It was Halloween night, and Lisa was busy decorating the house for incoming trick or treaters.

Hugh Jr and Alicia came in wearing their costumes.

Lisa: Nice choice, kids.

Hugh Jr: Thanks. We collaborated on a theme costume. I'm Dr. Frankenstein, while Alicia is the Bride of Frankenstein.

Lisa: Very clever... You know, one Halloween, when your aunt Lily and I were kids, we went as a kangaroo. I was the mama kangaroo, while Lily was the baby Joey. It was very cute, and I got tons of candy from it.

Hugh Jr: Interesting... I hope we get lots of candy from trick or treating!

Lucy came through the door.

Lucy: I came from beyond to take your kids trick or treating.

Lisa rolled her eyes.

Lisa: Lucy, not you! I honestly think Hugh Jr and Alicia could go by themselves with some friends from school.

Hugh Jr: Really?!

Lisa: And besides, Lucy, you'll traumatize them. Remember the Halloween of 2042? Alicia was just a baby, Hugh Jr was only 3, and I trusted you to watch them, but what did you do? You let them see an R rated scary movie about VAMPIRES!

Lucy: Sigh. I already apologized about that. I had no idea they'd get nightmares for weeks!

Lisa: Well, they did. So, if you don't mind, I'm calling up Lori and Rocky to come bring Ryan and Lucas over along with Lincoln and Clyde to bring Lonnie and Chad over so Hugh Jr and Alicia can trick or treat with them.

Lucy: No. Don't call Rocky. I don't want him to see me here.

Lisa: Huh?

Lucy: Well, I was on my way to Silas's place if you had said no to me bringing your kids trick or treating. But... Sigh. If you call Rocky, he'll think I was cheating on him with Silas.

Lisa: That is the stupidest thing ever! I thought you were divorced!

Lucy: We are, but it's true. He'd actually think that...

Lucy sighed.

Lucy: But, if you don't want me to bring your kids trick or treating, I won't.

Lisa: Okay, okay. You can bring Hugh Jr and Alicia trick or treating. Just DON'T show them anything really scary or pointless.

Lucy: Sigh. I won't.

Lisa: Good. But somehow, I don't believe you. So, I will give Hugh Jr and Alicia their cell phones so I can track them.

Lisa muttered under her breath.

Lisa: And possibly listen to your conversations...

Lucy: Wait - what?

Lisa grinned sheepishly.

Lisa: Oh, nooothing....

Lucy: Okay, I guess I can bring them along with me.

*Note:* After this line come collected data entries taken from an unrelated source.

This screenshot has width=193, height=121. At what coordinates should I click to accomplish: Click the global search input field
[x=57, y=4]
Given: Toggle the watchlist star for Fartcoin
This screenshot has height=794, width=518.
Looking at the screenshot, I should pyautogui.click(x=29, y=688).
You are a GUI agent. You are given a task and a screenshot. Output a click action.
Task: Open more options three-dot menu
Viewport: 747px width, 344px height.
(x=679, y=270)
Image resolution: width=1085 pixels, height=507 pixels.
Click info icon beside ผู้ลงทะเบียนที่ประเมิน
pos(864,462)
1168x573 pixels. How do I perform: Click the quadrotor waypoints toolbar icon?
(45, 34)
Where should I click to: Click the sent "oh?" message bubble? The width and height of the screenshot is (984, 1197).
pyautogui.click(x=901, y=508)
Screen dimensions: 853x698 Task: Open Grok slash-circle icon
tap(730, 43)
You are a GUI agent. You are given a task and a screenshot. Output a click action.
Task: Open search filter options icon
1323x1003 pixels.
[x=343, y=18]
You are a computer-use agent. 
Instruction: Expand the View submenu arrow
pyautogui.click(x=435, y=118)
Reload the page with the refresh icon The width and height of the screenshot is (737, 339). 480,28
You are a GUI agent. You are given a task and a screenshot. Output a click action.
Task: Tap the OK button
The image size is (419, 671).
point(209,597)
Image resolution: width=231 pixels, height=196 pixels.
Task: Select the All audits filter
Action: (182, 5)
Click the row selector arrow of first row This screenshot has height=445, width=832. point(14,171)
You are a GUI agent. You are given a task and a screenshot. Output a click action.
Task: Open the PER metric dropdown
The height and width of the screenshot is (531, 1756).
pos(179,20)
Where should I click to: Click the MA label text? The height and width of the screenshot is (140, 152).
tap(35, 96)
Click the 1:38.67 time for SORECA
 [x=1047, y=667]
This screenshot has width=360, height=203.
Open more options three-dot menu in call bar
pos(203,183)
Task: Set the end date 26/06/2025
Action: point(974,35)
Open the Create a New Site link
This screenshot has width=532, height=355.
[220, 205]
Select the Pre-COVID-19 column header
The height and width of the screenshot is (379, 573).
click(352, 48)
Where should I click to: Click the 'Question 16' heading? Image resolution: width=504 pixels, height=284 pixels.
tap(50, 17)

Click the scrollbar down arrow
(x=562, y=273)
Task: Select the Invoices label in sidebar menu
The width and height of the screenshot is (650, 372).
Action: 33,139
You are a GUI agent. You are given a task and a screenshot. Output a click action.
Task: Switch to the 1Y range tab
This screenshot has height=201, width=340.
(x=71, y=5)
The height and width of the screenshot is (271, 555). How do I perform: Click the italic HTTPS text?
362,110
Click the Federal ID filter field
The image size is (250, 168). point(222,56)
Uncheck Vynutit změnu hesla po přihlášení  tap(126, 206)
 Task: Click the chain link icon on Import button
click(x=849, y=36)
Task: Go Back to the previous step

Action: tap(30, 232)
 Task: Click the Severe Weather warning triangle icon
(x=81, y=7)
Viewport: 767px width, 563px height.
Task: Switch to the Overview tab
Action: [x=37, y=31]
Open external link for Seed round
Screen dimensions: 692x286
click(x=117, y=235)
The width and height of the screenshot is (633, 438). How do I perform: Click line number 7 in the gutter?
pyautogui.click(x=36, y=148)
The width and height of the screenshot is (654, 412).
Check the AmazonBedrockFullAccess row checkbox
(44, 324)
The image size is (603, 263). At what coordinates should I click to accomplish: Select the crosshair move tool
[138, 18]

Lisa: Yep. But be back before 10. Got it? No later.

Lucy: Sigh. Okay.

Lucy and the kids left.

Hugh Jr and Alicia got candy from 10 different houses until Lucy had a surprise for them.

Lucy: Let's head to the cemetery.

Hugh Jr: Why?

Lucy: Well, let's just say there's a special ghost friend I want you guys to meet.

Alicia: Gh-gh-ghosts??

Hugh Jr: Don't worry, sis. Aunt Lucy's just playing into the Halloween spirits game. Ghosts aren't real.

Lucy: Oh, but they are.

Hugh Jr: Nonsense. Prove it.

Lucy: Oh, I will. Just follow me.

Meanwhile, at home, Lisa was watching the footage she picked up from Hugh Jr and Alicia's phones.

Lisa: I knew it! Lucy IS up to something!

Lisa headed out the door.

Meanwhile, at the cemetery...

Lucy was by a tombstone marked

"Harriet Loud

Born: October 13, 1912

Died: October 31, 1941"

Lucy: Sigh. THIS is great grandma Harriet. Though I never knew her, she was always such an amazing soul.

Hugh Jr: Is that so?

Alicia: Can we get back to trick or treating?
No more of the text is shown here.